Rule corpus snapshot

From out/coverage-report.json:

  • Total rules: 524
  • By category: editorial 45, abbreviations 27, accessibility 22, backmatter 18, citations 61, code 28, figures 22, frontmatter 20, headings 32, i18n 27, layout 46, links 21, numbers 62, punctuation 55, tables 23, typography 15
  • By enforcement: manual 379, typeset 62, lint 70, postrender 13
  • By severity: must 37, should 470, warn 17

Current rule batches

  • spec/rules/abbreviations/v1_abbreviations_003.ndjson (27)
  • spec/rules/accessibility/v1_accessibility_001.ndjson (4)
  • spec/rules/accessibility/v1_accessibility_003.ndjson (18)
  • spec/rules/backmatter/v1_backmatter_003.ndjson (18)
  • spec/rules/citations/v1_citations_001.ndjson (16)

- Dataset extract:

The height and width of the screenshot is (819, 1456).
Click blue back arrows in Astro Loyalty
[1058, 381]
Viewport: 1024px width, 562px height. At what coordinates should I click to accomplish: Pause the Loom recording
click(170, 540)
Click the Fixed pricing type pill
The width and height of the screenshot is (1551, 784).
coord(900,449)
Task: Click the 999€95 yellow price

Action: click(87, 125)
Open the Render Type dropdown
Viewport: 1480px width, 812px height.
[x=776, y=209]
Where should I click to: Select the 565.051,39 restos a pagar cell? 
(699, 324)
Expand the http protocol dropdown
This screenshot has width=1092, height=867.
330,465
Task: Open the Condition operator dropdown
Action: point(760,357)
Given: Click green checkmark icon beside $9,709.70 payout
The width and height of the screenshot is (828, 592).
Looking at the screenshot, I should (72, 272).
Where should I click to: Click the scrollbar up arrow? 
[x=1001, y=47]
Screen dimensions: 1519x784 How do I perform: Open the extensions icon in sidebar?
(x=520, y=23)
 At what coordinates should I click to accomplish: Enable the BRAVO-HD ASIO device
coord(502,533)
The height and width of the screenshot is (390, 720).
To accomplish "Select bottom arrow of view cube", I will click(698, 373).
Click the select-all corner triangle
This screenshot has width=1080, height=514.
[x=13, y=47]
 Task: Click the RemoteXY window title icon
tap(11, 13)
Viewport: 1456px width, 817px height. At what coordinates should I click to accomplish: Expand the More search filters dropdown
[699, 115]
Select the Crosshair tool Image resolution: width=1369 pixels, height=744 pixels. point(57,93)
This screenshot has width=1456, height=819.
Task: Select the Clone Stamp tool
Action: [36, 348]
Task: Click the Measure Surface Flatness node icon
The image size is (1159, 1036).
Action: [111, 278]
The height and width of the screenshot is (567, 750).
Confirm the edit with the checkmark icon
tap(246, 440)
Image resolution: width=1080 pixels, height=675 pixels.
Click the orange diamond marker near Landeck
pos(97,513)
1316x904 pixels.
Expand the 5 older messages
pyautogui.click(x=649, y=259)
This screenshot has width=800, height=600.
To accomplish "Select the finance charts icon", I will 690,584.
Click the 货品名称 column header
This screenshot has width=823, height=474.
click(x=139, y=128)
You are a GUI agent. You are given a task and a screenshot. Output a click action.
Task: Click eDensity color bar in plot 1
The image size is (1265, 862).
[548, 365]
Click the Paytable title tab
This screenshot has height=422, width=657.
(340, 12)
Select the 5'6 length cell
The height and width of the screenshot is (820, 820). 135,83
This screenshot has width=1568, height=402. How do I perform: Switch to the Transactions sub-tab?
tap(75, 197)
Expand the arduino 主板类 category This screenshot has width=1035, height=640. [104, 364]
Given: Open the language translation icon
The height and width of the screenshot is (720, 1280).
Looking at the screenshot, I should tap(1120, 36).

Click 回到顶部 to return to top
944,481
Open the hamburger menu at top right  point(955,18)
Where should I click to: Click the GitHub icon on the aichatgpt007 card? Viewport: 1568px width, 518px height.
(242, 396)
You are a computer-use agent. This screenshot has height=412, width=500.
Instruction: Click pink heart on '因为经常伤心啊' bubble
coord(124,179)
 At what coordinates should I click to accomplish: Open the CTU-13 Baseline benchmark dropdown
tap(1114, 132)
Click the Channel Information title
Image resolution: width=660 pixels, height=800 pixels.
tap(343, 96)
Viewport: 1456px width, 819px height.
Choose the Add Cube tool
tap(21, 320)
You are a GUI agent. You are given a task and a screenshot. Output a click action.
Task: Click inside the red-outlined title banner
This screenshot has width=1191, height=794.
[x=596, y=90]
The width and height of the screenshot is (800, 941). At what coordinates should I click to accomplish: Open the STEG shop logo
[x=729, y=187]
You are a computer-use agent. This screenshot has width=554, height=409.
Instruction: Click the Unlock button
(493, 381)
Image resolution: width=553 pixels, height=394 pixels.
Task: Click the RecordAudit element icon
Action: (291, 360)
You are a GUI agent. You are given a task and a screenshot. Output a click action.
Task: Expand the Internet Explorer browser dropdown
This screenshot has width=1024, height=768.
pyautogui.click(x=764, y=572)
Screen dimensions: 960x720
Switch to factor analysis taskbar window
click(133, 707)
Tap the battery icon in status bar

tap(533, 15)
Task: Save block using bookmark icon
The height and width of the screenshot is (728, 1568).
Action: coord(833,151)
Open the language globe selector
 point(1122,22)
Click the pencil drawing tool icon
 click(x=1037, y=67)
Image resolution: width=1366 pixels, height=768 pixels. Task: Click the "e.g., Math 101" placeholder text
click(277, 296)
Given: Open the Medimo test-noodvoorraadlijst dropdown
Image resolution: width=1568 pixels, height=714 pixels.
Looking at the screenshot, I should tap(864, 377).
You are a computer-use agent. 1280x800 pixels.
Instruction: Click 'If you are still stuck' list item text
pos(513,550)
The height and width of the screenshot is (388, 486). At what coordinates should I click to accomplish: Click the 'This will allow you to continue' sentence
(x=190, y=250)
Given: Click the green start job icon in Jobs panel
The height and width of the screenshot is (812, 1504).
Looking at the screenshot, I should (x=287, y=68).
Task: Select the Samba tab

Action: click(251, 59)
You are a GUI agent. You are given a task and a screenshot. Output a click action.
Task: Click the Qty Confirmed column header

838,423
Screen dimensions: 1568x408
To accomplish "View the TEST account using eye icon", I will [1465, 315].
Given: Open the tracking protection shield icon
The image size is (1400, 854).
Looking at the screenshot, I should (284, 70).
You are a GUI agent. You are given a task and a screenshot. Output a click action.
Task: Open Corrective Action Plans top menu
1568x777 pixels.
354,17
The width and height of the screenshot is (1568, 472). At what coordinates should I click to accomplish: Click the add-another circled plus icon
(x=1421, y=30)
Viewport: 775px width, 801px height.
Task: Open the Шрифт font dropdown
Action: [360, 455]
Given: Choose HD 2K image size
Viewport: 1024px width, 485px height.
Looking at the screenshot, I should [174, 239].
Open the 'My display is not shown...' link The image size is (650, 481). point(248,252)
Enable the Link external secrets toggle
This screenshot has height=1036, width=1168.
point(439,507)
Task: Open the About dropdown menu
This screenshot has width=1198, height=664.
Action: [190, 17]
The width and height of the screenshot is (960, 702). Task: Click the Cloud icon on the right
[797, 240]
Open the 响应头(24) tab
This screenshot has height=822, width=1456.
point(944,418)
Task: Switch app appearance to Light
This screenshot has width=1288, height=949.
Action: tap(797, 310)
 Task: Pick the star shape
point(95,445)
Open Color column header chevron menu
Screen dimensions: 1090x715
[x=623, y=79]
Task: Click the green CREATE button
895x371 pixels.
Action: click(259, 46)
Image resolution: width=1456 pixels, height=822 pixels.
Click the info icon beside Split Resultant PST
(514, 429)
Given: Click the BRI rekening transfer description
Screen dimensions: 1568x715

- Directions for this task:
Copy out the full rule corpus snapshot from above, word for word, without changing anything.

- Answer for the task:
Rule corpus snapshot

From out/coverage-report.json:

  • Total rules: 524
  • By category: editorial 45, abbreviations 27, accessibility 22, backmatter 18, citations 61, code 28, figures 22, frontmatter 20, headings 32, i18n 27, layout 46, links 21, numbers 62, punctuation 55, tables 23, typography 15
  • By enforcement: manual 379, typeset 62, lint 70, postrender 13
  • By severity: must 37, should 470, warn 17

Current rule batches

  • spec/rules/abbreviations/v1_abbreviations_003.ndjson (27)
  • spec/rules/accessibility/v1_accessibility_001.ndjson (4)
  • spec/rules/accessibility/v1_accessibility_003.ndjson (18)
  • spec/rules/backmatter/v1_backmatter_003.ndjson (18)
  • spec/rules/citations/v1_citations_001.ndjson (16)